Women Sterilized Against Their Will Win Settlement in Czech Court Case

Two women sterilized against their will have won large settlements in a court case in Prague that is seen as a first step toward securing justice for other victims of involuntary sterilization.

Two women sterilized against their will were granted settlements of hundreds of thousands of Czech crowns by the High Court in Prague last week according to an article in Romea.cz.

Advocates say that dozens of women, most of them from the highly marginalized Roma ethnic group, have been
sterilized without their consent in the Czech Republic, but "precise
statistics on the phenomenon have not been gathered."

According to David Záhumenský, chair of the League of Human Rights, which is representing the patients:

[M]edical professionals in both cases most probably did
not intend the women harm.

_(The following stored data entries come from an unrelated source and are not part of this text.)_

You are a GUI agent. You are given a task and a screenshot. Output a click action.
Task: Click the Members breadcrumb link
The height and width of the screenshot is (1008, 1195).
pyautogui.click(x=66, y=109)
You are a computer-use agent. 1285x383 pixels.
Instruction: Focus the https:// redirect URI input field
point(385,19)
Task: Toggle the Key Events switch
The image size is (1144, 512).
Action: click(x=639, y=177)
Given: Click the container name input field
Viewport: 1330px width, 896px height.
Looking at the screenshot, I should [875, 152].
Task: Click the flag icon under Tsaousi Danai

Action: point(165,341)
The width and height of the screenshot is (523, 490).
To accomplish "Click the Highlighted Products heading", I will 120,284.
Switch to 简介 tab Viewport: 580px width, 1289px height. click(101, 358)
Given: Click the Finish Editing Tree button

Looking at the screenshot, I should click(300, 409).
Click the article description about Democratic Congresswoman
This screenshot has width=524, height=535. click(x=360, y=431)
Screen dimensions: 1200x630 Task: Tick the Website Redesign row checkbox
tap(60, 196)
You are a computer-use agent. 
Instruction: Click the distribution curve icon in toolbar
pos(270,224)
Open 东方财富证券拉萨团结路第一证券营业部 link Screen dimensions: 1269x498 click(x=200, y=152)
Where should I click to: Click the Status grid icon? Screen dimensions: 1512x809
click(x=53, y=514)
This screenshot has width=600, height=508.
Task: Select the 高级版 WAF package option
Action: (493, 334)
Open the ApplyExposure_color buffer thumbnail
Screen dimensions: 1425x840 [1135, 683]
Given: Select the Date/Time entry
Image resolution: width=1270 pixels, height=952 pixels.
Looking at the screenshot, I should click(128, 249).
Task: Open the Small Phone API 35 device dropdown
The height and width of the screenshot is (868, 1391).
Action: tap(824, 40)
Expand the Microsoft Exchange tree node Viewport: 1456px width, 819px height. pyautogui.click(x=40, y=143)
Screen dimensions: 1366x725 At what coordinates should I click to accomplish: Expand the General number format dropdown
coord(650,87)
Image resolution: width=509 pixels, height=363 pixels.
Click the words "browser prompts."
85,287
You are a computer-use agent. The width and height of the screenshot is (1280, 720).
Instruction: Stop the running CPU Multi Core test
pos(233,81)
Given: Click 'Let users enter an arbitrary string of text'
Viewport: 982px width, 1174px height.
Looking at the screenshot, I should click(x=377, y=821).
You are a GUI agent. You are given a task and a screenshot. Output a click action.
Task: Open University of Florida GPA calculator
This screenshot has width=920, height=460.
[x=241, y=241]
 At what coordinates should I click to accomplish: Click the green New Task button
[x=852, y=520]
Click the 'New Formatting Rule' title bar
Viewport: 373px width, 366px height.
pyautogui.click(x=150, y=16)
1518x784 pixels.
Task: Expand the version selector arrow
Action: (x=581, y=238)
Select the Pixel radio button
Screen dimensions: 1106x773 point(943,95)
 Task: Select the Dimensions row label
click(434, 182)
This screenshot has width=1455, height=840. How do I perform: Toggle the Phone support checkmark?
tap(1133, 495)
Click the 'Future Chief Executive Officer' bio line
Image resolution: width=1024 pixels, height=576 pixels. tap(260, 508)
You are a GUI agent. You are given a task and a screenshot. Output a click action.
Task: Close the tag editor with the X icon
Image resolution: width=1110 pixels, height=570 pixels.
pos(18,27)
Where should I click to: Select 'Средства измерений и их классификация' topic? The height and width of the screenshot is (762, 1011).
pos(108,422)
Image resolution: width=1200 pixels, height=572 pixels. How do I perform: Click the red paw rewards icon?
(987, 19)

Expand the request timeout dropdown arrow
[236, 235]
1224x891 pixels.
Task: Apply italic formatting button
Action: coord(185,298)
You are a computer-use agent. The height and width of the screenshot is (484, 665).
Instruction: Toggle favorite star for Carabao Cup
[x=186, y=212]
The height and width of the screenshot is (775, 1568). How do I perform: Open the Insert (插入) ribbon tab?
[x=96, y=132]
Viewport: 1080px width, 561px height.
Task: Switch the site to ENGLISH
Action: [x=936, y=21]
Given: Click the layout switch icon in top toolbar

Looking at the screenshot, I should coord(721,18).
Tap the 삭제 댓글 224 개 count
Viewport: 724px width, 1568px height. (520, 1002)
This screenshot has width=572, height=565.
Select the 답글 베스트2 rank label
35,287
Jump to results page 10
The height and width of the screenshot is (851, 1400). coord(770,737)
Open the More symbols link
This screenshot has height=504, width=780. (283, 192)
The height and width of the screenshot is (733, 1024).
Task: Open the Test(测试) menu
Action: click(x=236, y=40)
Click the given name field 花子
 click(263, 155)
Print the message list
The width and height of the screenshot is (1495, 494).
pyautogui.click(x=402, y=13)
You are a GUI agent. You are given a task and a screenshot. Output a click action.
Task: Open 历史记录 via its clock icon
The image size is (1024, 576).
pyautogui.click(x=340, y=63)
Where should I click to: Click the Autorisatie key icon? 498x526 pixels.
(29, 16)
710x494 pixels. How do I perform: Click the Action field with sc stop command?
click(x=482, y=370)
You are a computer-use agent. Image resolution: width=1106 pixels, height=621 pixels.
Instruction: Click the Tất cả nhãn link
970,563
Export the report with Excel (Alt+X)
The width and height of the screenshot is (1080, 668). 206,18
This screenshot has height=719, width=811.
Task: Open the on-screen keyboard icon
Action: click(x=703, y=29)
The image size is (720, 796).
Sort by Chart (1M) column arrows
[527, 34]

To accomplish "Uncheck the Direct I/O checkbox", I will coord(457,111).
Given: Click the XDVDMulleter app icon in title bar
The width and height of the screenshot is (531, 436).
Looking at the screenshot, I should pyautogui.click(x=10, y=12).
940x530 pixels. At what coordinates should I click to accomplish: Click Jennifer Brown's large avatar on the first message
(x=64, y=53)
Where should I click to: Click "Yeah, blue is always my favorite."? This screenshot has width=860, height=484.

In the case of the sterilization, they
believed they were protecting the woman from the risk associated with
carrying another child to term, and in the case of the ovary removal,
they believed they were reducing the woman’s risk of cancer. However,
instead of offering the women other possible solutions and allowing
them to freely choose, the doctors decided in an authoritarian manner
on the women’s behalf.

“Such an approach has nothing to do with modern
medicine," Zahumenský said.

Doctors must learn to respect patients’ freedom of choice and
their rights. If they not, then they should count on patients turning
to the courts, which are slowly learning to award compensation for such
harms in amounts that are not insignificant even for large hospitals.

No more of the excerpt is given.